Communicating Blackness, Performing Race: Racializing the Visual in Contemporary Gaming Culture

Wednesday, March 23, 2016 3:30 pm - 4:30 pm EDT (GMT -04:00)

The Department of Drama and Speech Communication, along with campus partners, presents this distinguished lecture event featuring Professor Kishonna Gray.

Intricately linked to an examination of the visual within contemporary gaming culture is the need to understand racialization, particularly because racial minorities (as gamers, developers, and characters) contemporarily and historically have faced exploitation, isolation, and othering. The continual omission and racialized distortion of marginalized groups contributes greatly to the shock of hegemonic gaming culture, typically sheltered by structural privilege, when they encounter examples of Blackness that are not discursively bound by stereotypical misrepresentations. These acts of Black communicative resistance will also be explored, examining their ability to infiltrate the hegemonic culture of gaming and lead to sustained change

prof.
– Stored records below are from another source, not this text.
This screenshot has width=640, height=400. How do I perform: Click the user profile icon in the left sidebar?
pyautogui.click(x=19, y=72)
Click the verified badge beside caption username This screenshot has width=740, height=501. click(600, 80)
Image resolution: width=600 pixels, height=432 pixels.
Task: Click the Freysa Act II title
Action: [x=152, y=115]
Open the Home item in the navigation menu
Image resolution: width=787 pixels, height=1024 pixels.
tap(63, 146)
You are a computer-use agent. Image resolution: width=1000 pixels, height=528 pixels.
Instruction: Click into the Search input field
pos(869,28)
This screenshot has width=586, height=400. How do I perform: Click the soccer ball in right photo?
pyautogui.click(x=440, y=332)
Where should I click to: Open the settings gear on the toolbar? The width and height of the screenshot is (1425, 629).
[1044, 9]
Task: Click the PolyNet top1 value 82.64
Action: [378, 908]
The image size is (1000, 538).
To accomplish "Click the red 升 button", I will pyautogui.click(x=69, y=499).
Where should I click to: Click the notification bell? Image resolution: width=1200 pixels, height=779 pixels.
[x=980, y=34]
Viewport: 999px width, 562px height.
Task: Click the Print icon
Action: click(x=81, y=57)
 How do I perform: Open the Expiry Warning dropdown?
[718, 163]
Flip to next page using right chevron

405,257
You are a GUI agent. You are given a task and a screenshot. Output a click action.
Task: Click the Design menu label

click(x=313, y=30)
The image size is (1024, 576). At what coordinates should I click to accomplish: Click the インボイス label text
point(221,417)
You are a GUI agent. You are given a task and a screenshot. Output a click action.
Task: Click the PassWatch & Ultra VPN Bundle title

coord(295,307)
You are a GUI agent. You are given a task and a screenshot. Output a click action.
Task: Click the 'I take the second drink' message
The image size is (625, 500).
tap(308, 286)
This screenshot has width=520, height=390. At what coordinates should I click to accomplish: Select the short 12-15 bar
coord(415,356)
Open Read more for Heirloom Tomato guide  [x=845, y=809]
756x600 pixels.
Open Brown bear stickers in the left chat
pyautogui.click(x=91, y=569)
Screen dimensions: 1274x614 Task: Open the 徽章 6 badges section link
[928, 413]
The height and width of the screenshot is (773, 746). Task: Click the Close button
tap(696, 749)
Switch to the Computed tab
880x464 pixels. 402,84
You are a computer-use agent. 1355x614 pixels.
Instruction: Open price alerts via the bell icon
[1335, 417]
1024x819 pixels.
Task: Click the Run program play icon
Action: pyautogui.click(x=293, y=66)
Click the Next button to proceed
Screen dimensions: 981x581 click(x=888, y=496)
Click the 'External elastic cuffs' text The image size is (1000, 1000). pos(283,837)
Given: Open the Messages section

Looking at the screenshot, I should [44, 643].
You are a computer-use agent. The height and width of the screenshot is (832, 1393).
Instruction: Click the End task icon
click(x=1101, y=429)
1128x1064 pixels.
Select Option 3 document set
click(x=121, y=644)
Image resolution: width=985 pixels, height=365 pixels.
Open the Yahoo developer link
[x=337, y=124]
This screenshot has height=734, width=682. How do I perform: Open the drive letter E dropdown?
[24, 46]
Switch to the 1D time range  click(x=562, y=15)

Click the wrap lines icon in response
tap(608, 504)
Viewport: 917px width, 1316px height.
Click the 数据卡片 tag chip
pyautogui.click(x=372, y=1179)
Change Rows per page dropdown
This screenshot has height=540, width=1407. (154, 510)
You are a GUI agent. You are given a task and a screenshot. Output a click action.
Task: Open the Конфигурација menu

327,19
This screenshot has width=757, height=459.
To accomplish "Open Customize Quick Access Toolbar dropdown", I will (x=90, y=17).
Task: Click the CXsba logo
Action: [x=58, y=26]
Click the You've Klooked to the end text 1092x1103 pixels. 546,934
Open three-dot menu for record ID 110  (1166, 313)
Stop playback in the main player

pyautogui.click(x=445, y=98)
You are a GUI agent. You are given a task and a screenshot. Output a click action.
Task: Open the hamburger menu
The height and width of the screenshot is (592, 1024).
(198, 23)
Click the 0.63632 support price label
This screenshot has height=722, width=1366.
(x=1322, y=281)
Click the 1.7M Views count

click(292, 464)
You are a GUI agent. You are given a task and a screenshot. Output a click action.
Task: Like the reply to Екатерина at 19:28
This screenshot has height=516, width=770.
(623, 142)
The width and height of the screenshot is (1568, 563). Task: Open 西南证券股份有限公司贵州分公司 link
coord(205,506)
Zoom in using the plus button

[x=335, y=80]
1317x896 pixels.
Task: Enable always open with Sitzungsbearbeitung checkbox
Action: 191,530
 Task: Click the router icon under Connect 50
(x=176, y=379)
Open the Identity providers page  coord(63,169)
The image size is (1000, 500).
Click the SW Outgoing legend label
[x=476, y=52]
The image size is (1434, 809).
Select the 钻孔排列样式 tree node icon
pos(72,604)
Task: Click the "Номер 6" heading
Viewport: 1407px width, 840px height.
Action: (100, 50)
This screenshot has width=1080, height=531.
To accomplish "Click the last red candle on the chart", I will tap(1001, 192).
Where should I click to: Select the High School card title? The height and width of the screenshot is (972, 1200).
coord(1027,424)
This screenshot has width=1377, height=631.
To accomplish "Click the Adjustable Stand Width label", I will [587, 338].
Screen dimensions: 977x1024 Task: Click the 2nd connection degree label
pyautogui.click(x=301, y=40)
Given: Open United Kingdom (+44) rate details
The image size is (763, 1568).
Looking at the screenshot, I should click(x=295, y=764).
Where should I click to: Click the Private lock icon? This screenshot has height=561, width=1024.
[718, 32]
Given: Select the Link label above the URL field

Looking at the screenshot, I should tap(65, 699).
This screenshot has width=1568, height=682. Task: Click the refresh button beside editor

Kishonna Gray​Kishonna L. Gray (Ph.D., Arizona State University) is the Director of the Critical Gaming Lab at Eastern Kentucky University as well as faculty in the School of Justice Studies, African/African-American Studies, Women & Gender Studies. Her work broadly intersects identity and new media although she has a particular focus on gaming. Her most recent book, Race, Gender, & Deviance in Xbox Live (Routledge, 2014), provides a much-needed theoretical framework for examining deviant behavior and deviant bodies within that virtual gaming community. In additional to academic outlets, her work has been featured in the LA Times, New York Times, Paste Magazine, Engadget, The Guardian, BET, and Blavity. She’s a featured blogger and podcaster with “Not Your Mama’s Gamer” and actively blogs on her own websites at kishonnagray.com and lachezbippy.kinja.com. Journey with her on Twitter @DrGrayThaPhx and the Critical Gaming Lab @CriticalGameLab


A reception will follow the lecture.